So I need to prove the following:
The cardinality of the real interval from 0 to 1 equals the cardinality of the power set of all finite words over the boolean set. In short:
Prove: $ | \mathcal{P}( \{0, 1\}\mbox{*}) | =|\left[0, 1\right]| $
I understand the proof of $ | \mathcal{P}( \{0, 1\}\mbox{*}) | \geq|\left[0, 1\right]| $ where one creates a set from the real number, and thus can inject it into the power set, but I have no idea on how to prove the inverse. Any ideas appreciated :)
Let the boolean set be $\{1,2\}$ instead, and interpret a word there as a natural number in base three.

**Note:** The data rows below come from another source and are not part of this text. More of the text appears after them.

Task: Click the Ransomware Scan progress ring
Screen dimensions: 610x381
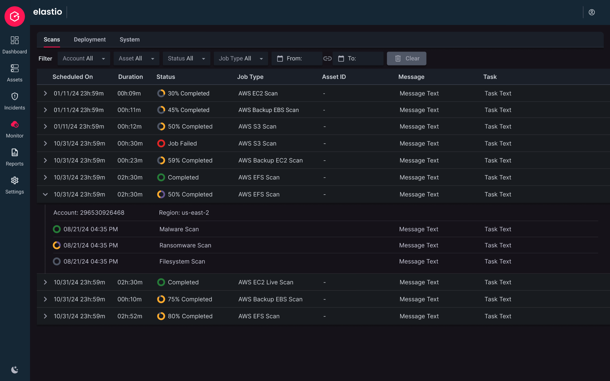Action: coord(57,245)
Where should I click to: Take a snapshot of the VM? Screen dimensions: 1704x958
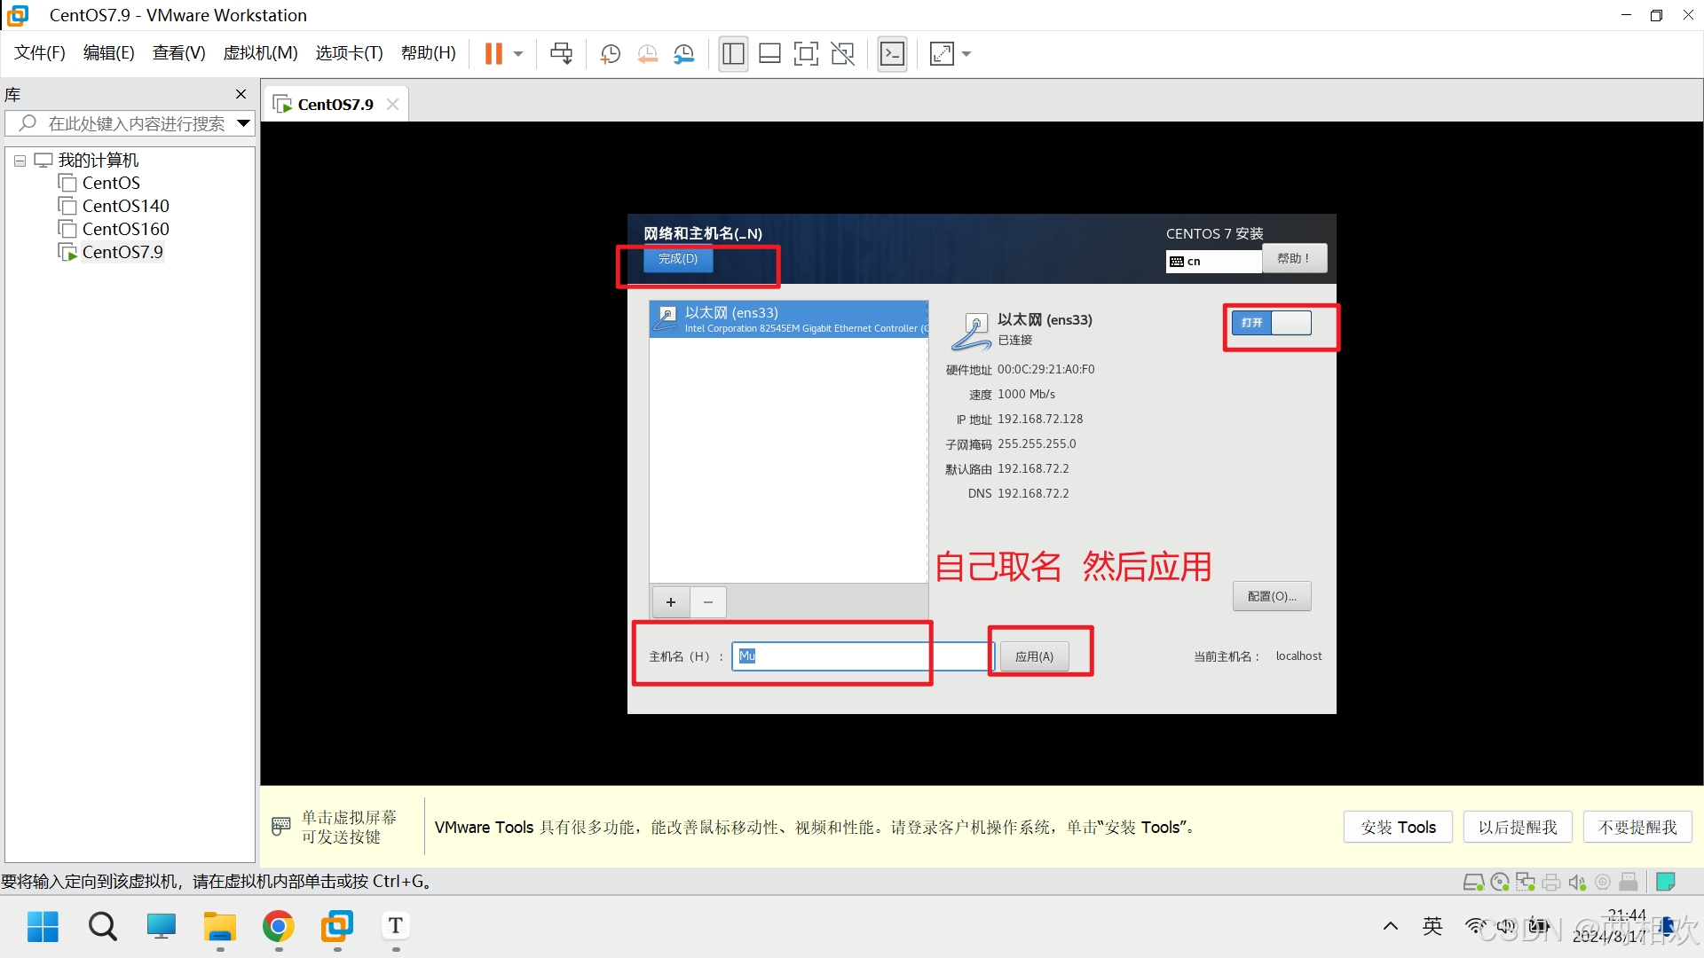point(611,54)
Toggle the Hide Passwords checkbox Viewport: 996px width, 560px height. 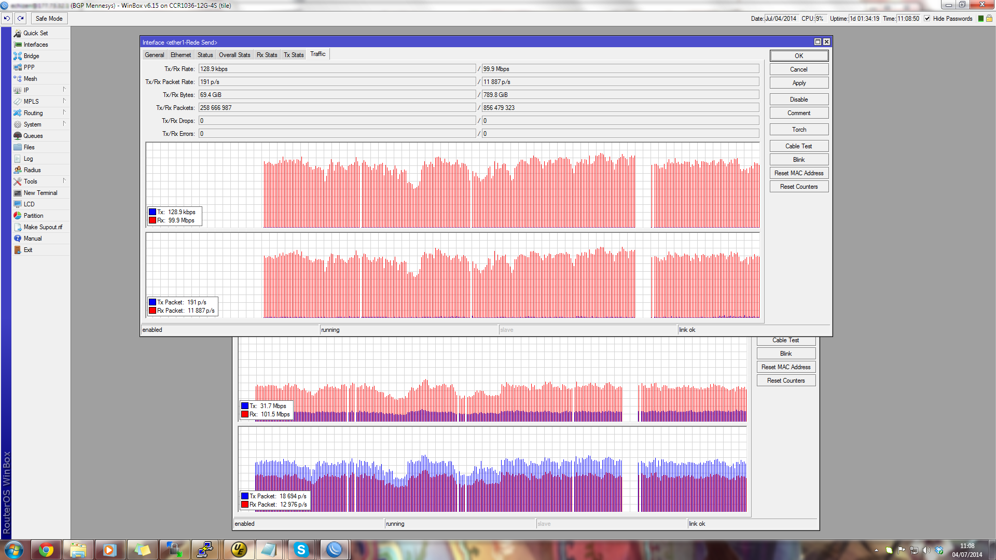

Then the set of such sequences may be interpreted as a certain subset $B$ of the natural numbers.
We want an injective function $f$ that takes as input a set $N \subseteq B$, and gives us a number $r\in[0,1]$. We define $$ f(N) = \sum_{i = 1}^\infty n_i\cdot 10^{-i} $$ where $n_i = 3$ is $i\notin N$ and $n_i = 7$ if $i \in N$. Since the sequence $(n_i)$ uniquely identifies $N$, we must have that $f$ is injective.
This gives you an injection either way, which means that the sets have the same cardinality.